▸ Extracted records:
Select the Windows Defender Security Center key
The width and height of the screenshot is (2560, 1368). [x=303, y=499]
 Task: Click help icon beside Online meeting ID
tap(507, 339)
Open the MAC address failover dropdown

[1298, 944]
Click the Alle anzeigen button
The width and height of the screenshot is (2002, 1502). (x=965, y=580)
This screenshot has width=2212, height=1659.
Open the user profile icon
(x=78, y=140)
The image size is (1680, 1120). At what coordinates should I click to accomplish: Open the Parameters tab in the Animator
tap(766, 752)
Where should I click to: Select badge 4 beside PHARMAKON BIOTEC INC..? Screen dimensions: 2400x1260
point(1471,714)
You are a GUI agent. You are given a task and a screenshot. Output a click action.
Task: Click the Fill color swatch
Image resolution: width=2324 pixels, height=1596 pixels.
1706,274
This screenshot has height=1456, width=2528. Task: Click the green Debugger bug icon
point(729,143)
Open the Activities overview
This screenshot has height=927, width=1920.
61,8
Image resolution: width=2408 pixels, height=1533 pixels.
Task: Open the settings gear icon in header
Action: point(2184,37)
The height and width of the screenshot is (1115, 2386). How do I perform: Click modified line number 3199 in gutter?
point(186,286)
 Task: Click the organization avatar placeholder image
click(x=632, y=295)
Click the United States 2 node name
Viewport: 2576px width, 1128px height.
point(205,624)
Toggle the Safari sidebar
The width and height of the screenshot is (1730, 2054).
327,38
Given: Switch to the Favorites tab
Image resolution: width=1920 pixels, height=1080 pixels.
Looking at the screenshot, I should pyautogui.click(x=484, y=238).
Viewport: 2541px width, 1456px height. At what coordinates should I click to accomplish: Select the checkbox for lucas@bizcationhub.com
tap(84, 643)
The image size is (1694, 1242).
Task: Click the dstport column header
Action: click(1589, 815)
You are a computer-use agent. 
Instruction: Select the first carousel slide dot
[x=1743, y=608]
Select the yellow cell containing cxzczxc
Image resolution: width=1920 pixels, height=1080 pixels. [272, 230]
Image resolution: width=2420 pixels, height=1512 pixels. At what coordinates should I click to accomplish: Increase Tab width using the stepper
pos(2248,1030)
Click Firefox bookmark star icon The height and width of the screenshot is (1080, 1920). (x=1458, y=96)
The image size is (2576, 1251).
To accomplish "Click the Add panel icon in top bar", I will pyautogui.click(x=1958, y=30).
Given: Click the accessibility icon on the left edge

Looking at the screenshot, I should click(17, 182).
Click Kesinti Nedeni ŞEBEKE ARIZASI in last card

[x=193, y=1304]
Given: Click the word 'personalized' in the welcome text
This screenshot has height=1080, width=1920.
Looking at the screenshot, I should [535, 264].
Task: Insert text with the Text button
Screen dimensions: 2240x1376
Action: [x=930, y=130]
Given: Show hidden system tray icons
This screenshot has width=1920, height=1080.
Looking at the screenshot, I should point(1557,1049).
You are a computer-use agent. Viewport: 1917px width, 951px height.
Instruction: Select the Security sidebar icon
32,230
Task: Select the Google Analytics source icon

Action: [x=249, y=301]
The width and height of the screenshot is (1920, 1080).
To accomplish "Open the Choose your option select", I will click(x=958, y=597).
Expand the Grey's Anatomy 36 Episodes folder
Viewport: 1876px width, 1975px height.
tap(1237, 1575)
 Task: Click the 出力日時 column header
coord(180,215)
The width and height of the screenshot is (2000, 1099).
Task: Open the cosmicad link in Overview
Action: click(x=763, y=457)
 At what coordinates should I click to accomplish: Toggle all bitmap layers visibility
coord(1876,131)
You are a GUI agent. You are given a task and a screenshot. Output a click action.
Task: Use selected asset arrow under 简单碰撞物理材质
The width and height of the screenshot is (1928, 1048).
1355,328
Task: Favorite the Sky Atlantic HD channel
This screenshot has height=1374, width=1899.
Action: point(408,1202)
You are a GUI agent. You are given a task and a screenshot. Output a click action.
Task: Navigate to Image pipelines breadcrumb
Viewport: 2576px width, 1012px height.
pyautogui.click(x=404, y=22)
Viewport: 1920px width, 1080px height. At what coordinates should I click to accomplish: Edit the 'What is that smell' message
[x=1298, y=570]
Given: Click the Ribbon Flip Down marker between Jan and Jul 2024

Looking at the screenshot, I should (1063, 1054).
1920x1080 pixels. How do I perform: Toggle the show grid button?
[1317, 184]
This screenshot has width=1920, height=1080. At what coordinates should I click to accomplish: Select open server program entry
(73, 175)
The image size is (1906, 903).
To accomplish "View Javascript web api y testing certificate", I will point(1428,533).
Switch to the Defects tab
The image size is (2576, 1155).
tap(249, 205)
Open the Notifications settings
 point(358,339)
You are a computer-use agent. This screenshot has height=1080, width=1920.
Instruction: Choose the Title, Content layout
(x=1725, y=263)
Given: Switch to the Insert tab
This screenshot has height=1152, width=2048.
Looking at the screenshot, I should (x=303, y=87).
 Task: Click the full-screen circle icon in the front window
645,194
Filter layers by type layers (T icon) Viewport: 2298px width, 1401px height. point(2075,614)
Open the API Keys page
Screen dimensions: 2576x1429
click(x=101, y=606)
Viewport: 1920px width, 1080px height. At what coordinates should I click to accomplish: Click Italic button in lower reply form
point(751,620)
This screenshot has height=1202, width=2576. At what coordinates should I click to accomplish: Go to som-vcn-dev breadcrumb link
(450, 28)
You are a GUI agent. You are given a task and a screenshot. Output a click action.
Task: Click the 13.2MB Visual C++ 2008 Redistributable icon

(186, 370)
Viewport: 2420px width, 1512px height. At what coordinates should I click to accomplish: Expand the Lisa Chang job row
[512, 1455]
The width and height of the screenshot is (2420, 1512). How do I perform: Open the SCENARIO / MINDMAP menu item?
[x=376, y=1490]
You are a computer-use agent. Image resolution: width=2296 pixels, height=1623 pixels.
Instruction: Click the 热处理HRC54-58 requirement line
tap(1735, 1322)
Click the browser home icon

▸ The task:
Retype the records exactly.

▸ Solution for this exercise:
Select the Windows Defender Security Center key
The width and height of the screenshot is (2560, 1368). [x=303, y=499]
 Task: Click help icon beside Online meeting ID
tap(507, 339)
Open the MAC address failover dropdown

[1298, 944]
Click the Alle anzeigen button
The width and height of the screenshot is (2002, 1502). (x=965, y=580)
This screenshot has width=2212, height=1659.
Open the user profile icon
(x=78, y=140)
The image size is (1680, 1120). At what coordinates should I click to accomplish: Open the Parameters tab in the Animator
tap(766, 752)
Where should I click to: Select badge 4 beside PHARMAKON BIOTEC INC..? Screen dimensions: 2400x1260
point(1471,714)
You are a GUI agent. You are given a task and a screenshot. Output a click action.
Task: Click the Fill color swatch
Image resolution: width=2324 pixels, height=1596 pixels.
1706,274
This screenshot has height=1456, width=2528. Task: Click the green Debugger bug icon
point(729,143)
Open the Activities overview
This screenshot has height=927, width=1920.
61,8
Image resolution: width=2408 pixels, height=1533 pixels.
Task: Open the settings gear icon in header
Action: point(2184,37)
The height and width of the screenshot is (1115, 2386). How do I perform: Click modified line number 3199 in gutter?
point(186,286)
 Task: Click the organization avatar placeholder image
click(x=632, y=295)
Click the United States 2 node name
Viewport: 2576px width, 1128px height.
point(205,624)
Toggle the Safari sidebar
The width and height of the screenshot is (1730, 2054).
327,38
Given: Switch to the Favorites tab
Image resolution: width=1920 pixels, height=1080 pixels.
Looking at the screenshot, I should pyautogui.click(x=484, y=238).
Viewport: 2541px width, 1456px height. At what coordinates should I click to accomplish: Select the checkbox for lucas@bizcationhub.com
tap(84, 643)
The image size is (1694, 1242).
Task: Click the dstport column header
Action: click(1589, 815)
You are a computer-use agent. 
Instruction: Select the first carousel slide dot
[x=1743, y=608]
Select the yellow cell containing cxzczxc
Image resolution: width=1920 pixels, height=1080 pixels. [272, 230]
Image resolution: width=2420 pixels, height=1512 pixels. At what coordinates should I click to accomplish: Increase Tab width using the stepper
pos(2248,1030)
Click Firefox bookmark star icon The height and width of the screenshot is (1080, 1920). (x=1458, y=96)
The image size is (2576, 1251).
To accomplish "Click the Add panel icon in top bar", I will pyautogui.click(x=1958, y=30).
Given: Click the accessibility icon on the left edge

Looking at the screenshot, I should click(17, 182).
Click Kesinti Nedeni ŞEBEKE ARIZASI in last card

[x=193, y=1304]
Given: Click the word 'personalized' in the welcome text
This screenshot has height=1080, width=1920.
Looking at the screenshot, I should [535, 264].
Task: Insert text with the Text button
Screen dimensions: 2240x1376
Action: [x=930, y=130]
Given: Show hidden system tray icons
This screenshot has width=1920, height=1080.
Looking at the screenshot, I should point(1557,1049).
You are a computer-use agent. Viewport: 1917px width, 951px height.
Instruction: Select the Security sidebar icon
32,230
Task: Select the Google Analytics source icon

Action: [x=249, y=301]
The width and height of the screenshot is (1920, 1080).
To accomplish "Open the Choose your option select", I will click(x=958, y=597).
Expand the Grey's Anatomy 36 Episodes folder
Viewport: 1876px width, 1975px height.
tap(1237, 1575)
 Task: Click the 出力日時 column header
coord(180,215)
The width and height of the screenshot is (2000, 1099).
Task: Open the cosmicad link in Overview
Action: click(x=763, y=457)
 At what coordinates should I click to accomplish: Toggle all bitmap layers visibility
coord(1876,131)
You are a GUI agent. You are given a task and a screenshot. Output a click action.
Task: Use selected asset arrow under 简单碰撞物理材质
The width and height of the screenshot is (1928, 1048).
1355,328
Task: Favorite the Sky Atlantic HD channel
This screenshot has height=1374, width=1899.
Action: point(408,1202)
You are a GUI agent. You are given a task and a screenshot. Output a click action.
Task: Navigate to Image pipelines breadcrumb
Viewport: 2576px width, 1012px height.
pyautogui.click(x=404, y=22)
Viewport: 1920px width, 1080px height. At what coordinates should I click to accomplish: Edit the 'What is that smell' message
[x=1298, y=570]
Given: Click the Ribbon Flip Down marker between Jan and Jul 2024

Looking at the screenshot, I should (1063, 1054).
1920x1080 pixels. How do I perform: Toggle the show grid button?
[1317, 184]
This screenshot has width=1920, height=1080. At what coordinates should I click to accomplish: Select open server program entry
(73, 175)
The image size is (1906, 903).
To accomplish "View Javascript web api y testing certificate", I will point(1428,533).
Switch to the Defects tab
The image size is (2576, 1155).
tap(249, 205)
Open the Notifications settings
 point(358,339)
You are a computer-use agent. This screenshot has height=1080, width=1920.
Instruction: Choose the Title, Content layout
(x=1725, y=263)
Given: Switch to the Insert tab
This screenshot has height=1152, width=2048.
Looking at the screenshot, I should (x=303, y=87).
 Task: Click the full-screen circle icon in the front window
645,194
Filter layers by type layers (T icon) Viewport: 2298px width, 1401px height. point(2075,614)
Open the API Keys page
Screen dimensions: 2576x1429
click(x=101, y=606)
Viewport: 1920px width, 1080px height. At what coordinates should I click to accomplish: Click Italic button in lower reply form
point(751,620)
This screenshot has height=1202, width=2576. At what coordinates should I click to accomplish: Go to som-vcn-dev breadcrumb link
(450, 28)
You are a GUI agent. You are given a task and a screenshot. Output a click action.
Task: Click the 13.2MB Visual C++ 2008 Redistributable icon

(186, 370)
Viewport: 2420px width, 1512px height. At what coordinates should I click to accomplish: Expand the Lisa Chang job row
[512, 1455]
The width and height of the screenshot is (2420, 1512). How do I perform: Open the SCENARIO / MINDMAP menu item?
[x=376, y=1490]
You are a computer-use agent. Image resolution: width=2296 pixels, height=1623 pixels.
Instruction: Click the 热处理HRC54-58 requirement line
tap(1735, 1322)
Click the browser home icon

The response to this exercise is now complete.